Kaeley Triller Harms of the Honest to Goodness blog wrote a short essay today about how computers (ok their programmers) can unintentionally miscommunicate. We’re all familiar with how active bluetooth and wifi can send messages to our phones and tablets that indicate a printer or new network device has been detected. Her family was driving home somewhere when a message flashed on her car’s dashboard saying “Fire detected“. This message understandably freaked out her teenage daughter who thought they were in immediate danger. When she turned off the car’s radio to calm her daughter, the warning disappeared.
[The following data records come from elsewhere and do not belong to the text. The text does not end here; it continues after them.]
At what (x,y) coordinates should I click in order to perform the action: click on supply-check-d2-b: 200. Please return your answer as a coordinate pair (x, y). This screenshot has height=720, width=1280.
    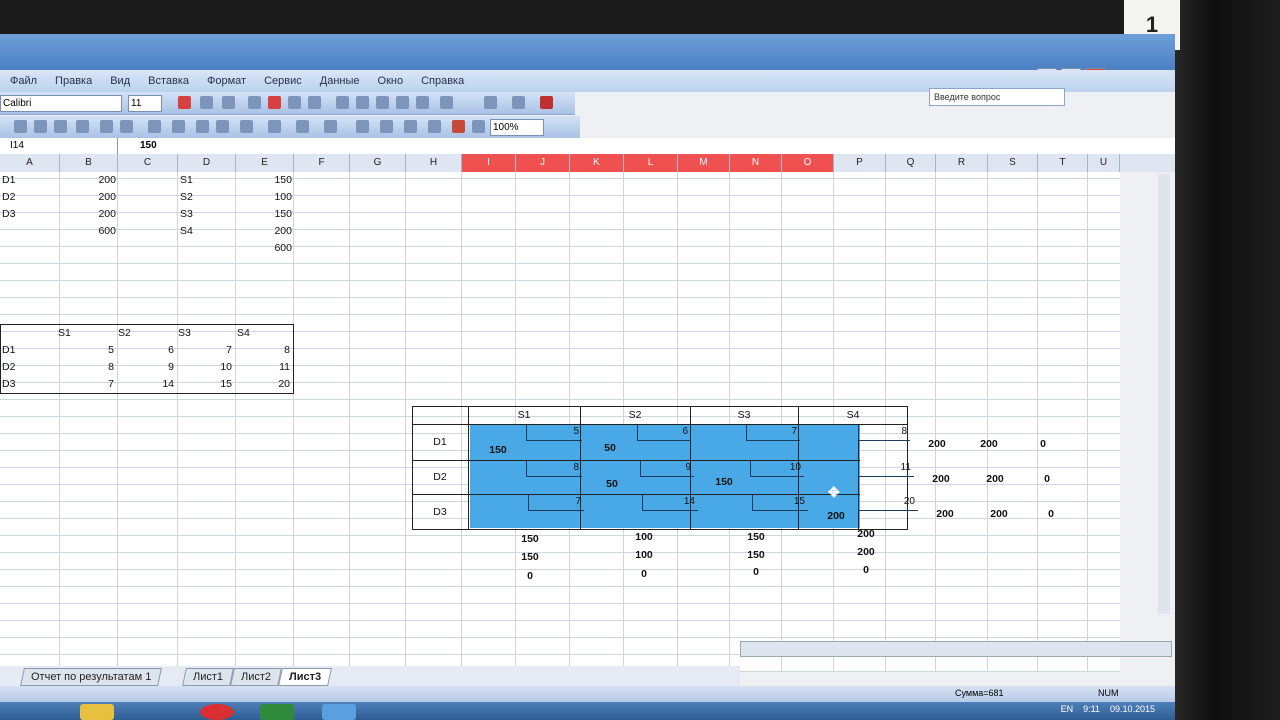
    Looking at the image, I should click on (995, 480). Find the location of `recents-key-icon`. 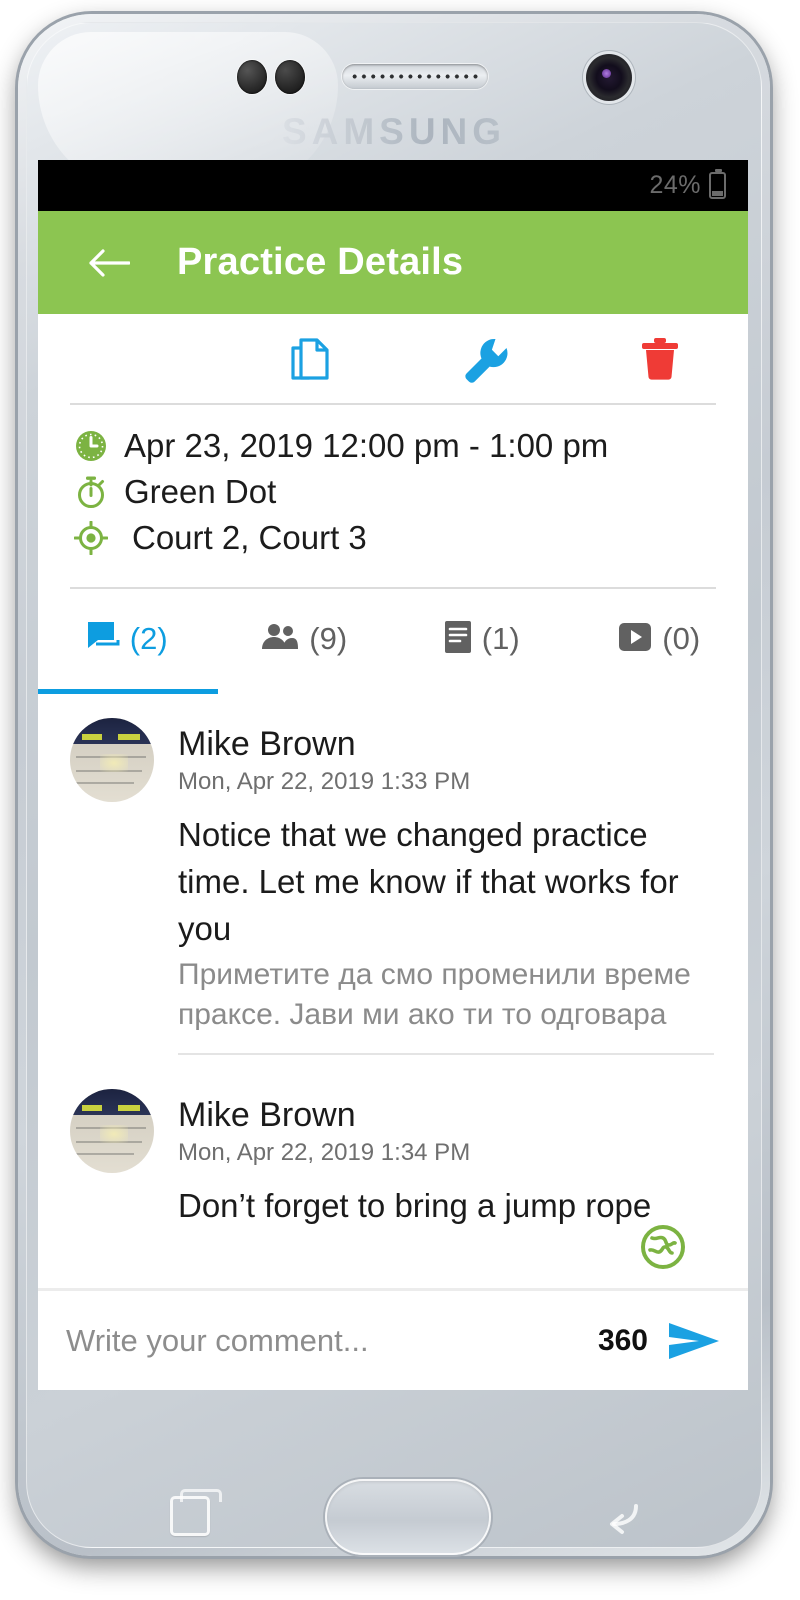

recents-key-icon is located at coordinates (196, 1512).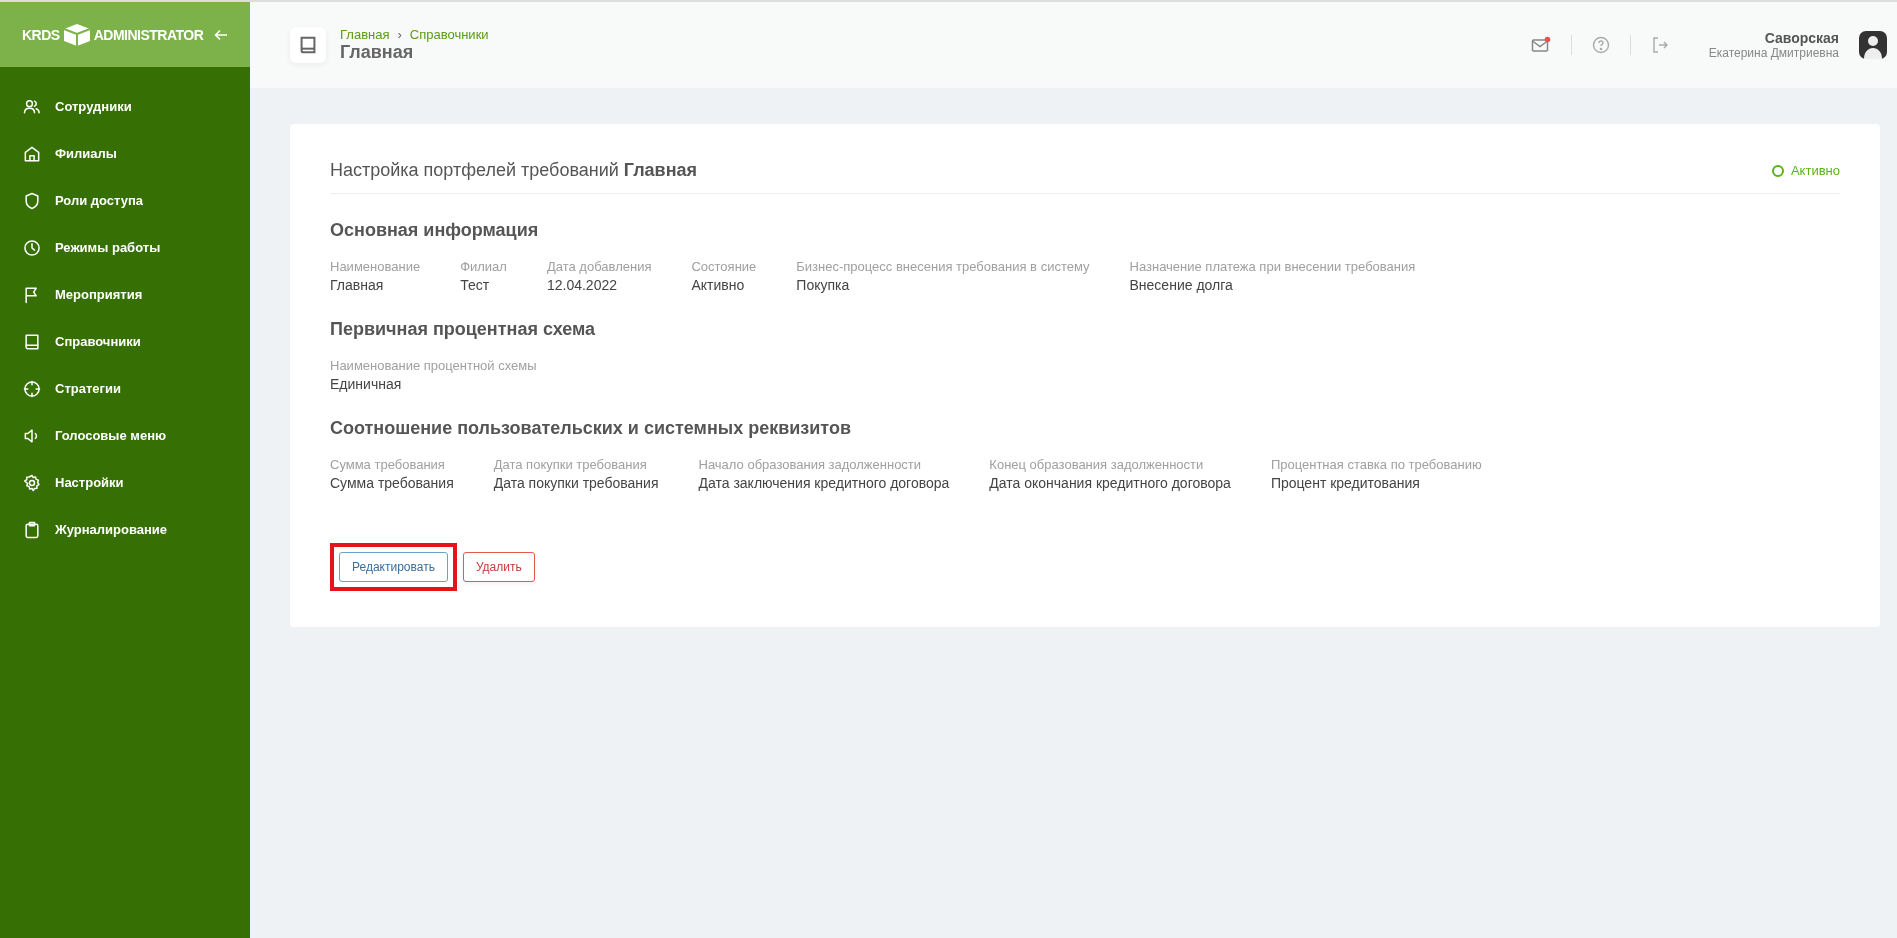 Image resolution: width=1897 pixels, height=938 pixels. Describe the element at coordinates (365, 34) in the screenshot. I see `breadcrumb-link: Главная` at that location.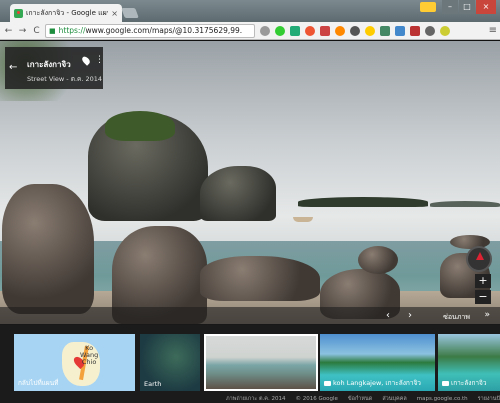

It wasn’t until the next day that she realized it was merely signaling that the radio had detected her Amazon Fire tablet plugged into the car’s external device port.
That both made me laugh and made me think about other seemingly meaningless or just plain odd error messages I’d seen in 40 years of working in software. Some of the following will only make sense to another programmer, but others are just head-shakers.
The Zen variety:
Failed due to errors.
File exists or does not.
The “I knew that” variety:
Warning: File A exists! (upon the attempt to delete file A)
Warning: class xxx::func_xxy hides virtual class yyy::function_xxy (That is the idea, isn’t it?)
The printer is not currently printing. (upon attempting to use a non-existent printer)
The California Cool variety:
Invalid entry is OK.
The overzealous variety:
Warning: quality is defined but not used.
Warning: conversion may lose significant digits (when converting from an int to a long)
Warning: license for Core expires in –9673 days!
The sarcastic variety:
Your password must be at least 18770 characters and cannot repeat any of your previous 30689 passwords (Microsoft bug Q276304)
The very polite variety:
Pip has caused an error. Pip will now close. (from Picture It Publishing or Pip)
Get a fork:
Unable to reach SAUSAGE (sausage is, of course, a computer’s name)
That last one brings up something that those who don’t work in computers might not realize. System administrators have the most fun because they get to name the computers. One I worked with where we had dozens of computers named them all after moons in the solar system (Phobos, Deimos, Luna, Io, Titan, etc). At another job where we had 7 networked computers, our tech lead was named Suzie White. She signed all her emails S. White, so of course our computer room consisted of S. White and the seven dwarfs (Bashful, Dopey, Grumpy, Happy, Sleepy, Sneezy, and Doc).